On Thursday morning, I woke up and nearly panicked. I’d woken up in full daylight, so clearly I’d massively overslept. I’m at home, and for such a long time I’ve only been here for Christmas, I haven’t seen daylight at 6am here in years.
I came to the UK first in 2010, for an internship at a magazine company. This week, at my dad’s place I threw away the magazines that listed my name under ‘Editorial Assistant’. That internship made me realise I wanted to work in publishing. A year later I started a publishing degree. After my graduation, I got a job at a publishing company not because of my degree, but because I’d taught myself HTML in my teens. I guess you’ll never know what’ll get you to the places you want to go.
Right now I don’t know where I want to go. London has tired me out, and each time I’m away from it I miss it less. It requires a lot of work to be happy there when you value certain things, like a nice living space, or time with your friends. It was the place to be in my 20s and I enjoyed it, but the closer I get to starting my 30s, the more I’m starting to wonder if it’s where I want to stay.
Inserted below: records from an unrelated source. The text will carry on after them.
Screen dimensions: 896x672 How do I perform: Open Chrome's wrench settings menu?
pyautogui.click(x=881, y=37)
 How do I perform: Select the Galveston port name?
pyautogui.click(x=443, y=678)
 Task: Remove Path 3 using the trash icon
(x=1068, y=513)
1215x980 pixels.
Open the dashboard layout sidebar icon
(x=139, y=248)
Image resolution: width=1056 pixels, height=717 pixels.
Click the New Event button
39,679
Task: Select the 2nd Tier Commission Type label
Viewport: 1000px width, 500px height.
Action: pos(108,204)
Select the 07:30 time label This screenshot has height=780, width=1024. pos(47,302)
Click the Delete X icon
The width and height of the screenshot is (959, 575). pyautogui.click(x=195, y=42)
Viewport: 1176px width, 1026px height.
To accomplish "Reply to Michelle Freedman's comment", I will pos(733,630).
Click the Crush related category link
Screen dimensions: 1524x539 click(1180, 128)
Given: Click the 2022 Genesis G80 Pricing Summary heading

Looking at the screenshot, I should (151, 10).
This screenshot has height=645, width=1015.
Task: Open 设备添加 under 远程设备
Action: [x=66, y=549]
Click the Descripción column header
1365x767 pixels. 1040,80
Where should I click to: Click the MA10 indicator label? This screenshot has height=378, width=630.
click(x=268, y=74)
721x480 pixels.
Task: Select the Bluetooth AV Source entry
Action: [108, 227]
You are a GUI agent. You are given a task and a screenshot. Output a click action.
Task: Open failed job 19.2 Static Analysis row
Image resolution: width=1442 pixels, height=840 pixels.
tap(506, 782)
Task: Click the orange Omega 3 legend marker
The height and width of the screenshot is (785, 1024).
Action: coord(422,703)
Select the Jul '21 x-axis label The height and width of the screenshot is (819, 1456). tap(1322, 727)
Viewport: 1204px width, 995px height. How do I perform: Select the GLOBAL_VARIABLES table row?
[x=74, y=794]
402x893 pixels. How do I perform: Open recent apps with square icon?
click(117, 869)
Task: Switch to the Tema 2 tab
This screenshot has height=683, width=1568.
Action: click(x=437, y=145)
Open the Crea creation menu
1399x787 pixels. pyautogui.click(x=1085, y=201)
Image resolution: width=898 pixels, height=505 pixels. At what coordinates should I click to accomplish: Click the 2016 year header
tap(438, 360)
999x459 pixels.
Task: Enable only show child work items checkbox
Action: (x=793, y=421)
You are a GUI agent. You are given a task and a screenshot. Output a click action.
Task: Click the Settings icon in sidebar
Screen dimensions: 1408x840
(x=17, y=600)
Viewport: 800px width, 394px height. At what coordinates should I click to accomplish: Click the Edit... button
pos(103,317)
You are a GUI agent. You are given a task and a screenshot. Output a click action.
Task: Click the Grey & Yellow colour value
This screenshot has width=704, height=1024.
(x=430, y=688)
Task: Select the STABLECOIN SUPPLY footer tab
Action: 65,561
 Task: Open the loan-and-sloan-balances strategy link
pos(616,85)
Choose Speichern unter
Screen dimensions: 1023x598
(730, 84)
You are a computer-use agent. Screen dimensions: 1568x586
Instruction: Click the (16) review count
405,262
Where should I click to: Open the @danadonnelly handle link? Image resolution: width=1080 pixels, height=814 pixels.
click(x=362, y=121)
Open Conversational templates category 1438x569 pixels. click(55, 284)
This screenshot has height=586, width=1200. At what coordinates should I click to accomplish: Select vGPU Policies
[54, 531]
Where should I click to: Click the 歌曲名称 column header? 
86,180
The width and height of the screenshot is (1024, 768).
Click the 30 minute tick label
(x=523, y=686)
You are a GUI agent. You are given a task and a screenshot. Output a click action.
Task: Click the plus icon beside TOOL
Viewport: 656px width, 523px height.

Being home in spring has been wonderful. It’s been years since I’ve seen my hometown in green and sunshine. On Friday evening my tram got redirected and went past the area I used to live, on my own, during my BA studies. It’s a quiet but well-connected area with a huge park in walking distance. I miss living on my own. On Sunday I ran a half-marathon along the riverbank in the blazing sunshine, soaking in the views and the atmosphere. I only have one more week left before it’s time to go back to London. I’ll do my best to enjoy them, aching legs and all.